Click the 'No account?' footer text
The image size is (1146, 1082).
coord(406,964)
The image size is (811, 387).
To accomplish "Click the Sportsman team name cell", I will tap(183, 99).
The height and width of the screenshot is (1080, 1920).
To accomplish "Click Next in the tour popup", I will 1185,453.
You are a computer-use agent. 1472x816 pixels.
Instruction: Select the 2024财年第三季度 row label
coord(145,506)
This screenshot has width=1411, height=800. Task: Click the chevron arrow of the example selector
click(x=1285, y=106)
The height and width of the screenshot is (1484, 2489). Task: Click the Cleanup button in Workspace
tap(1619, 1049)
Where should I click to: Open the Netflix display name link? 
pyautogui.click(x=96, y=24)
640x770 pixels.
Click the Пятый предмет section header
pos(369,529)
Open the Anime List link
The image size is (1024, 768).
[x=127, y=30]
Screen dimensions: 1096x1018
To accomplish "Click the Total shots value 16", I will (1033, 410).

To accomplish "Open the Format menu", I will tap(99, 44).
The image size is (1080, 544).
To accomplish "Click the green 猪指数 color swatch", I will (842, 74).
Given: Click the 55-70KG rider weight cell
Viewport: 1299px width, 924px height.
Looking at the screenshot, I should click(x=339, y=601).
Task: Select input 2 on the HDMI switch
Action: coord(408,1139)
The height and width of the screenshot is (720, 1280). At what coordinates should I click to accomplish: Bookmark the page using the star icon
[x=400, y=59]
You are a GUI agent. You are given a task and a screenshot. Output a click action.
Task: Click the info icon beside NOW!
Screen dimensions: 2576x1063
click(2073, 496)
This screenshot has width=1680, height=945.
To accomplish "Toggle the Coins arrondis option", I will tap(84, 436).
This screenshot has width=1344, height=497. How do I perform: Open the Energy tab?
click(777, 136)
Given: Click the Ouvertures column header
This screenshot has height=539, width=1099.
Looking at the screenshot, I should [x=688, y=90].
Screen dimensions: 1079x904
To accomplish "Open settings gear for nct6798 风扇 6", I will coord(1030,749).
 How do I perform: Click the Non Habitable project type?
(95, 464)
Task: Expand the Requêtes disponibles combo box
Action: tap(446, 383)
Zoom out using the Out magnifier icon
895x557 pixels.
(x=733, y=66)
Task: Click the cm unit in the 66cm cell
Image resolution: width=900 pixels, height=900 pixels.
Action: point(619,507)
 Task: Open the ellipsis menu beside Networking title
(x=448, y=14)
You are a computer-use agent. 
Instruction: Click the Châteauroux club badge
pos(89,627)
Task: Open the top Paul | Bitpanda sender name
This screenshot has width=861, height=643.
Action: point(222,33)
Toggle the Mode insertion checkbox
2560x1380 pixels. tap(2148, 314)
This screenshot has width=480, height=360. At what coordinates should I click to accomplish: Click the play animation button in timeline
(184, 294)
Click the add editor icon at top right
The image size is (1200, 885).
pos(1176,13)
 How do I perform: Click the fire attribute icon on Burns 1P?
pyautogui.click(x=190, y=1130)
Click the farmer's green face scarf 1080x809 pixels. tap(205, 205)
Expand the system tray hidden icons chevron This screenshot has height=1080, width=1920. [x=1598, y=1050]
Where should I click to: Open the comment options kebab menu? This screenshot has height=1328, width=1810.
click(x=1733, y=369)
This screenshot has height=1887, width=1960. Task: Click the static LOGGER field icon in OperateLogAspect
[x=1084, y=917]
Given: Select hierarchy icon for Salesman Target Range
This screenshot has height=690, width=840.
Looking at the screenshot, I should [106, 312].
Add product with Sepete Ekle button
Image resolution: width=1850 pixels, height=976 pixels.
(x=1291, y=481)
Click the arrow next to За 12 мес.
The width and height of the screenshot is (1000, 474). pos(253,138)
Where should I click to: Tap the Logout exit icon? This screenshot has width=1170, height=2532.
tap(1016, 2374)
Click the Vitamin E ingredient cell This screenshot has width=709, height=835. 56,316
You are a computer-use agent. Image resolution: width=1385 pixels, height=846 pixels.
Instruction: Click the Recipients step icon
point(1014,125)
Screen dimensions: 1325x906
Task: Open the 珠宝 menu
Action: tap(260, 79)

________________________________________

- _EXERCISE INSTRUCTIONS_:
Swap "Toggle" for "Flip" in the stretch of data from the line containing "The image size is (1080, 544)." through the line containing "2560x1380 pixels. tap(2148, 314)", and give only those lines with everything else unchanged.

- _SOLUTION_:
The image size is (1080, 544).
To accomplish "Click the green 猪指数 color swatch", I will (842, 74).
Given: Click the 55-70KG rider weight cell
Viewport: 1299px width, 924px height.
Looking at the screenshot, I should click(x=339, y=601).
Task: Select input 2 on the HDMI switch
Action: coord(408,1139)
The height and width of the screenshot is (720, 1280). At what coordinates should I click to accomplish: Bookmark the page using the star icon
[x=400, y=59]
You are a GUI agent. You are given a task and a screenshot. Output a click action.
Task: Click the info icon beside NOW!
Screen dimensions: 2576x1063
click(2073, 496)
This screenshot has width=1680, height=945.
To accomplish "Flip the Coins arrondis option", I will tap(84, 436).
This screenshot has width=1344, height=497. How do I perform: Open the Energy tab?
click(777, 136)
Given: Click the Ouvertures column header
This screenshot has height=539, width=1099.
Looking at the screenshot, I should [x=688, y=90].
Screen dimensions: 1079x904
To accomplish "Open settings gear for nct6798 风扇 6", I will coord(1030,749).
 How do I perform: Click the Non Habitable project type?
(95, 464)
Task: Expand the Requêtes disponibles combo box
Action: tap(446, 383)
Zoom out using the Out magnifier icon
895x557 pixels.
(x=733, y=66)
Task: Click the cm unit in the 66cm cell
Image resolution: width=900 pixels, height=900 pixels.
Action: point(619,507)
 Task: Open the ellipsis menu beside Networking title
(x=448, y=14)
You are a computer-use agent. 
Instruction: Click the Châteauroux club badge
pos(89,627)
Task: Open the top Paul | Bitpanda sender name
This screenshot has width=861, height=643.
Action: point(222,33)
Flip the Mode insertion checkbox
2560x1380 pixels. tap(2148, 314)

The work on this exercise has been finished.